Making Men un-Fantastic

As someone who has grown up reading and falling in love with the Harry Potter universe, re-looking at these books through a critical lens and examining carefully the gender and racial stereotypes they re-inscribe has been both, a fascinating and a personally trying exercise.

The Harry Potter franchise is no stranger to queer critiques. Whether it was the beloved J.K.
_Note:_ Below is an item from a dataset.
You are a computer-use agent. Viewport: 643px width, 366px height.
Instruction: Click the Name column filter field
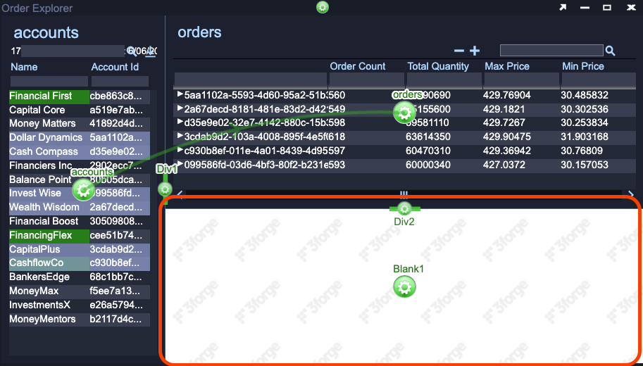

Rowling’s outing of Dumbledore that inevitably played into the trope of a tragic “dead gay” character, or her much contested queer baiting in the Cursed Child sequel, the books, the films and even the video games, have been put under scrutiny time and again. As someone who has grown up reading and falling in love with the Harry Potter universe, re-looking at these books through a critical lens and examining carefully the gender and racial stereotypes they re-inscribe has been both, a fascinating and a personally trying exercise.

All this, in spite of JKR’s much quoted mantra of “love” and the all-encompassing power it holds as a force to restore, rehabilitate and redefine structures of family, loyalty and friendship. We root for Severus Snape’s undying love for Lily Potter for instance, because it offers us all the ingredients of an imperfect and non-conforming desire. It betrays loyalties of blood and boundaries of belonging, telling us instead, that a little kindness can go a long way in defying our political allegiances and social differences. All this, in spite of the resilient bonds of empathy that work against the oppressive regimes within the wizarding world itself, every time for instance, a witch or a wizard chooses to treat a house elf as anything other than a slave.

But these instances of compassion and selflessness do little to offset the ignorance that plays out through a persistent lack of representation within the overarching narrative itself. Perhaps one of the most devastating critiques of the series I have come across is from another beloved writer, Bell Hooks, when she points out that the popular appraisal of the Harry Potter books is in large part due to the way in which it centres its white protagonist as an “underdog”, giving popular culture yet another myth to pedal forward a tale of “good masculinity” against an “evil masculinity”— “It was adult, white, wealthy males in this country who first read and fell in love with the Harry Potter books. Though written by a British female, initially described by the rich white American men who “discovered” her as a working-class single mom, J. K. Rowling’s Harry Potter books are clever modern re-workings of the English schoolboy novel… The Harry Potter movies glorify the use of violence to maintain control over others. In Harry Potter: The Chamber of Secrets violence when used by the acceptable groups is deemed positive. Sexism and racist thinking in the Harry Potter books are rarely critiqued. Had the author been a ruling-class white male, feminist thinkers might have been more active in challenging the imperialism, racism, and sexism of Rowling’s books.” (Bell Hooks, The Will to Change)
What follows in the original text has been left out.